Records in a dataset
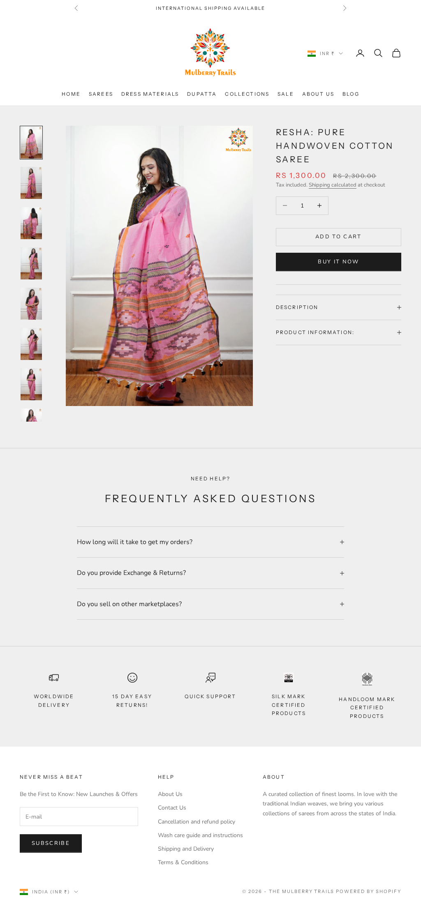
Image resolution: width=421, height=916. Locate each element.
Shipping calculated (332, 185)
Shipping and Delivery (186, 849)
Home (71, 94)
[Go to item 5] (31, 304)
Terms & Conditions (183, 862)
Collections (247, 94)
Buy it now (338, 261)
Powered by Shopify (368, 891)
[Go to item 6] (31, 344)
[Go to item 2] (31, 183)
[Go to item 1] (31, 142)
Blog (350, 94)
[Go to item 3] (31, 223)
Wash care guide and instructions (200, 835)
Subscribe (51, 843)
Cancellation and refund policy (196, 822)
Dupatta (202, 94)
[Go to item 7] (31, 384)
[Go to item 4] (31, 263)
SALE (286, 94)
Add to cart (338, 236)
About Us (318, 94)
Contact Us (172, 808)
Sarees (101, 94)
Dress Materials (150, 94)
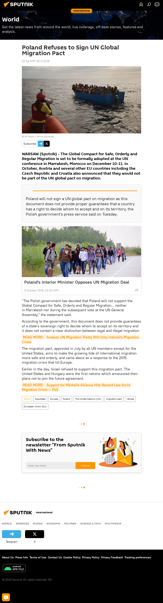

### WHAT YOU ARE ASKED TO DO
Output the lines of data between the line holding "[Go to item 3] (31, 223)" and the line holding "Contact Us (172, 808)", inclusive, exactly as they appear.

### SOLUTION TO THIS PROBLEM
[Go to item 3] (31, 223)
Wash care guide and instructions (200, 835)
Subscribe (51, 843)
Cancellation and refund policy (196, 822)
Dupatta (202, 94)
[Go to item 7] (31, 384)
[Go to item 4] (31, 263)
SALE (286, 94)
Add to cart (338, 236)
About Us (318, 94)
Contact Us (172, 808)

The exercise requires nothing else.